Important Quotes

Many military officials also believed that the dropping of the bomb was unnecessary for many different reasons. Ralph Bard, under secretary of the navy, said that, “...it definitely seemed to me that the Japanese were becoming weaker and weaker. They were surrounded by the Navy. They couldn't get any imports and they couldn't export anything. Naturally, as time went on and the war developed in our favor it was quite logical to hope and expect that with the proper kind of a warning the Japanese would then be in a position to make peace, which would have made it unnecessary for us to drop the bomb and have had to bring Russia in...". Even Bard could see that the making of peace was well on its way.

          Other officials believed that demonstrating the potential effects to the Japanese where it could be observed by civilians from Japan would serve as a more effective warning as opposed to a verbal one."I proposed to Secretary Forrestal that the weapon should be demonstrated before it was used. Primarily it was because it was clear to a number of people, myself among them, that the war was very nearly over. The Japanese were nearly ready to capitulate... My proposal to the Secretary was that the weapon should be demonstrated over some area accessible to Japanese observers and where its effects would be dramatic. I remember suggesting that a satisfactory place for such a demonstration would be a large forest of cryptomeria trees not far from Tokyo. The cryptomeria tree is the Japanese version of our redwood... I anticipated that a bomb detonated at a suitable height above such a forest... would lay the trees out in windrows from the center of the explosion in all directions as though they were matchsticks, and, of course, set them afire in the center. It seemed to me that a demonstration of this sort would prove to the Japanese that we could destroy any of their cities at will”... Secretary Forrestal agreed wholeheartedly with the recommendation...If the United States had taken the advice of Louis Strauss, special assistant to the secretary of the navy, then an actual dropping of a bomb on Hiroshima and Nagasaki would not have been necessary because the Japanese would have likely surrendered and many lives would have been saved along with the cities themselves. By dropping a bomb on an uninhabited city, a suitable warning would have been issued without the destruction of hundreds of thousands of lives.

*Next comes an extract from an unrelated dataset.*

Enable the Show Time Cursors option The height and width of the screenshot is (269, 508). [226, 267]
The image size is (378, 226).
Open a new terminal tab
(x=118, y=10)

  Albert Einstein created a theory of relativity which made it known that vast amounts of energy could be released from relatively small amounts of matter. Even though he was not directly involved in the Manhattan Project he openly stated that he regrets signing the letter to President Roosevelt recommending that atom bombs be created. In an hour interview with Linus Pauling, Einstein shared his thoughts on his regret: I made one great mistake in my life, when I signed the letter to President Roosevelt recommending that atom bombs be made; but there was some justification - the danger that the Germans would make them.”